Gold standard: Olympic fashion
Canadian athletes dress for success.
The Olympics may be about excellence in sport, but the sartorial skill on display also makes them a global catwalk. For the Beijing Games, Hbc-whose fur-trapper hat was the hot ticket in Turin in 2006-is Canada’s official maison de couture, charged with creating attire for 300 athletes to wear at the opening and closing ceremonies and podium presentations, as well as replica-wear for armchair sports fans.
Tu Ly, Suzanne Timmins and Vivienne Lu, Hbc’s head designers, have created styles ranging from yoga-style jackets to sleeveless tennis dresses to casual board shorts. The location of the Games served as inspiration for the design flourishes. “We paid attention to symbolism and tradition,” explains Ly. The repeating stylized number 8-the Chinese numerological symbol for prosperity and good fortune-features prominently in prints and on zippered pulls. The Hbc Olympic patch is octagonal, and some jackets have medallion charms that look like Chinese coins. “Even the inside labels are vertical, like traditional Chinese New Year good-luck envelopes and cards,” says Timmins. The colours-on trend for summer in gold, metallic tan and red, with accents of teal green-symbolize four of the basic elements: earth, fire, wood and metal.
The most striking design elements are the patchwork and tattoo prints (Ly has dubbed them “sport camouflage”) that appear as tapestry on pants and jackets and as a banner print on T-shirts. They mimic the prints found on traditional Chinese jacquard silks, with fine curlicues and cross-hatching. A trio of curving, multicoloured stripes is a stylized wink at Hbc’s symbolic stripes, while the Canada font, which Ly and Timmins developed, was inspired by the clean lines of bamboo.
As fashion-focused as they are, Ly and Timmins were also adamant that the clothes do more than just look good on the podium. “You have to adapt fashion for context,” explains Timmins. “Many athletes in Athens complained that the clothes were too hot,” says Ly. For Beijing, singlets have mesh lining and panels, while featherweight nylon pants are UV- and odour-resistant in fabric that wicks away moisture. The streamlined cadet caps and visors were designed to provide shade in Beijing’s 45ºC heat. Ly says that one of the most popular items is the convertible “B-tube,” a simple loop of tapestry-print stretch fabric that can be worn as a headband, a scrunchie, a do-rag-or over the nose to protect against smog ($15 to $75; at The Bay and Zellers across Canada or online at www.hbc.com and www.zellers.com).
Olympic fashion: A select timeline
1920 Antwerp French Jazz Age tennis champ Suzanne Lenglen cuts a scandalous dash in short outfits by Jean Patou.

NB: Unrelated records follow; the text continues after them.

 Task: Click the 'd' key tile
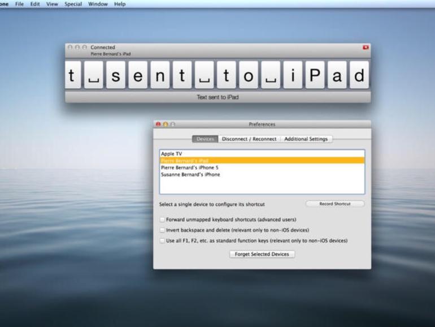359,75
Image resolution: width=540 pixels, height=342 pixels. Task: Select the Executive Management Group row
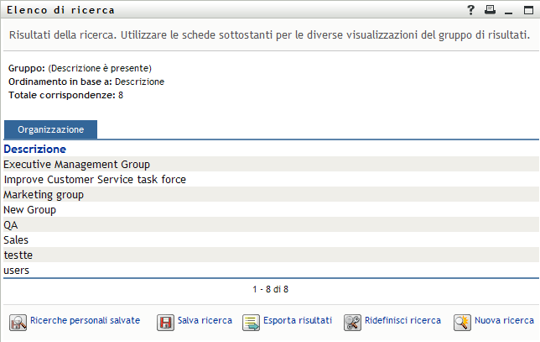click(x=76, y=165)
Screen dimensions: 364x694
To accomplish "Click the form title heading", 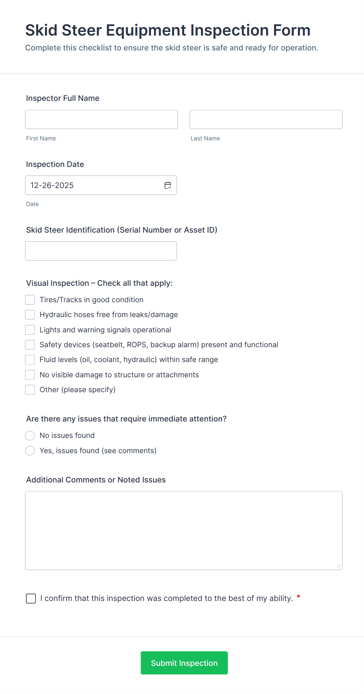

1960 Squaw Valley Hbc donates 60 signature coats to the Canadian team.
1972 Munich André Courrèges designs clothing for the Olympic Games’ 15,000 employees.
1992 Albertville French figure skater Surya Bonaly competes in outfits by Christian Lacroix, while Nancy Kerrigan wears Vera Wang.
1998 Nagano Prince William is photographed wearing the poorboy cap designed by Roots for Team Canada; Robin Williams wears one to the Oscars.
2004 Athens Sophia Kokosalaki creates ceremonial costumes for more than 7,000 countrymen-and for Björk.
2006 Turin Giorgio Armani, Roberto Cavalli and Moschino outfit various Italian team; Yohji Yamamoto designs for the French.
2008 Beijing Polo Ralph Lauren’s collection for the U.S. Olympic Team is ultra-preppy and reminiscent of the wardrobe of the elite members of an Edwardian country club.